====== Text passage

Sunday, June 20, 2010

Catharsis

This new WIP, which I’ve tentatively titled On a Twisted Tree, is a first for me in a lot of ways. It marks the first time I’ve written about a place I’m intimately familiar with (I grew up in the area) and references places I pass by every day–in fact, part of the story takes place in my apartment. It’s also the first time I’ve written a protagonist with a disability, and the first time I’ve really dealt with the kind of people I grew up with, who are, in a word, unapologetic rednecks. Maybe most significantly, though, this is the first time I’ve dared to address some of the demons of my past through writing.

Now, I can’t write a story without some family drama, because we all know family drama is just ripe for the picking. This particular family is just as wonderfully fucked up as the rest of the ones I’ve written, and, just like many of the rest of the ones I’ve written, it comes along with a dysfunctional dad. In this story, though, I’m facing some particular dad issues head-on. I decided, more or less on a whim, to do this because the story lends itself well to it.

============

▶ Assignment 1
List every "first" that the blog post says the new work in progress marks for the writer.
▶ Assignment 2
Duplicate the blog post from "Sunday, June 20, 2010" to "past through writing.".
▶ Assignment 3
According to the blog post, what is the tentative title of the new work in progress?

====== Dataset extract

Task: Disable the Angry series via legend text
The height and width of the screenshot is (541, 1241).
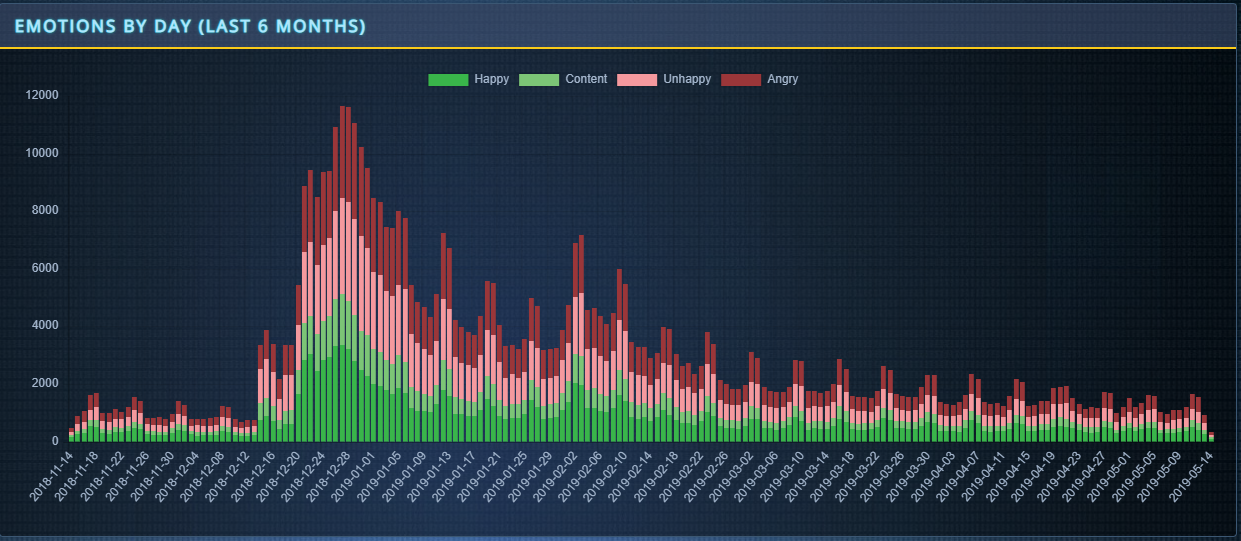Action: tap(782, 79)
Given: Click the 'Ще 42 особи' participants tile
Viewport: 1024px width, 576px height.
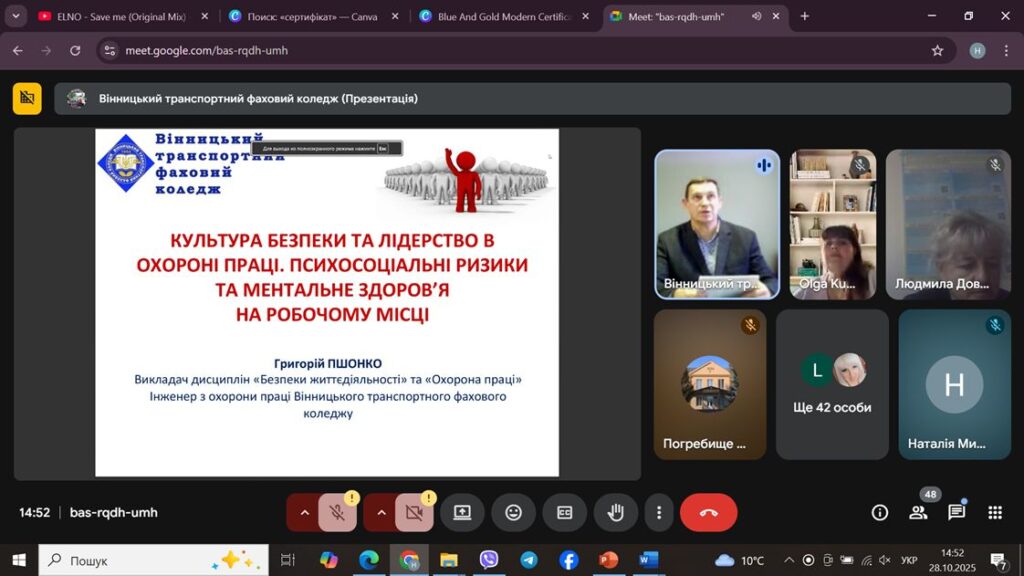Looking at the screenshot, I should click(832, 384).
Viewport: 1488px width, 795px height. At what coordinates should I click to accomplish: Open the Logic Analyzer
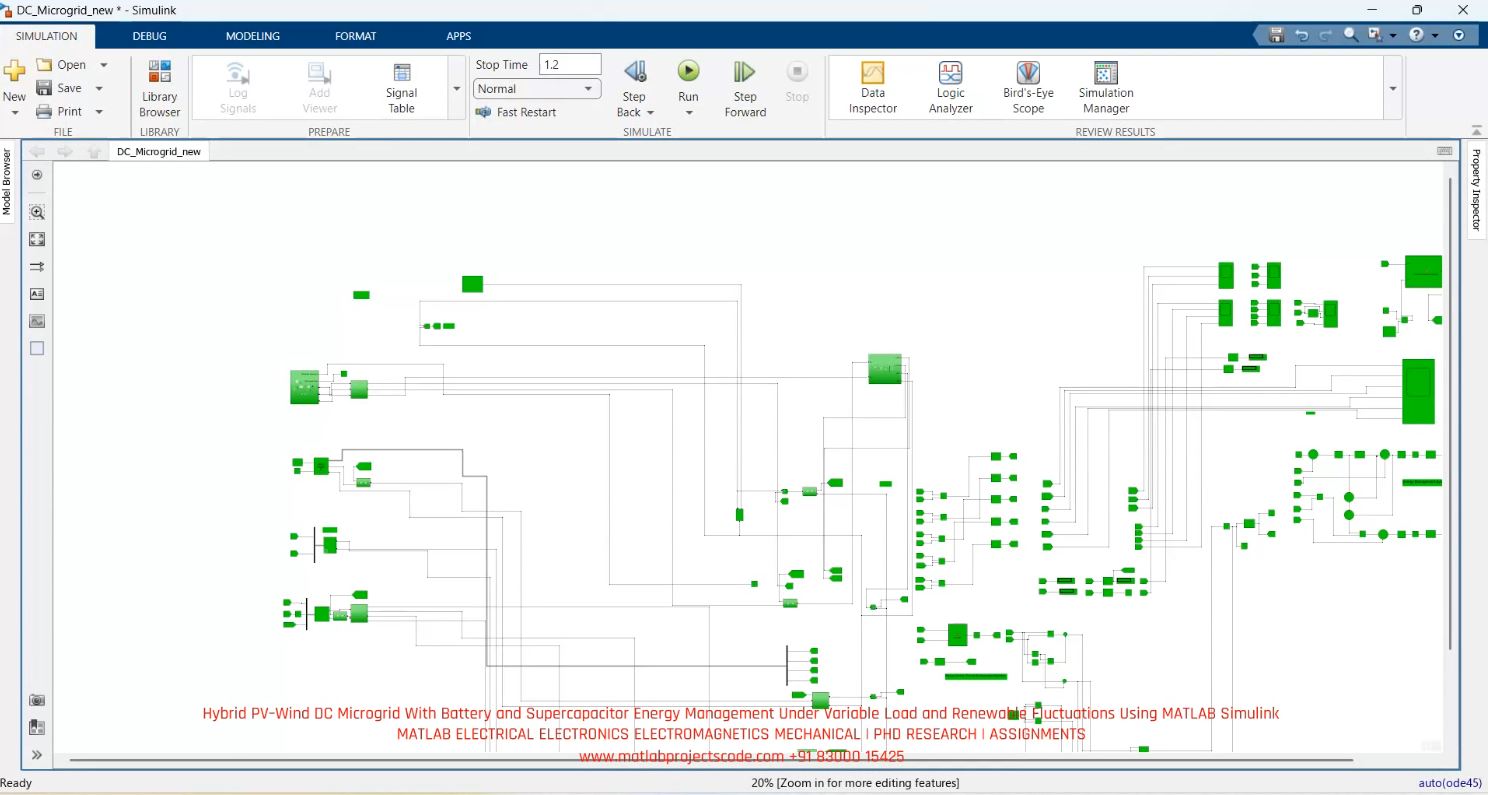(949, 87)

============

▶ Answer space 1
- Writing about a place the writer is intimately familiar with
- Writing a protagonist with a disability
- Really dealing with the kind of people the writer grew up with
- Addressing some of the demons of the writer's past through writing

▶ Answer space 2
Sunday, June 20, 2010

Catharsis

This new WIP, which I’ve tentatively titled On a Twisted Tree, is a first for me in a lot of ways. It marks the first time I’ve written about a place I’m intimately familiar with (I grew up in the area) and references places I pass by every day–in fact, part of the story takes place in my apartment. It’s also the first time I’ve written a protagonist with a disability, and the first time I’ve really dealt with the kind of people I grew up with, who are, in a word, unapologetic rednecks. Maybe most significantly, though, this is the first time I’ve dared to address some of the demons of my past through writing.

▶ Answer space 3
On a Twisted Tree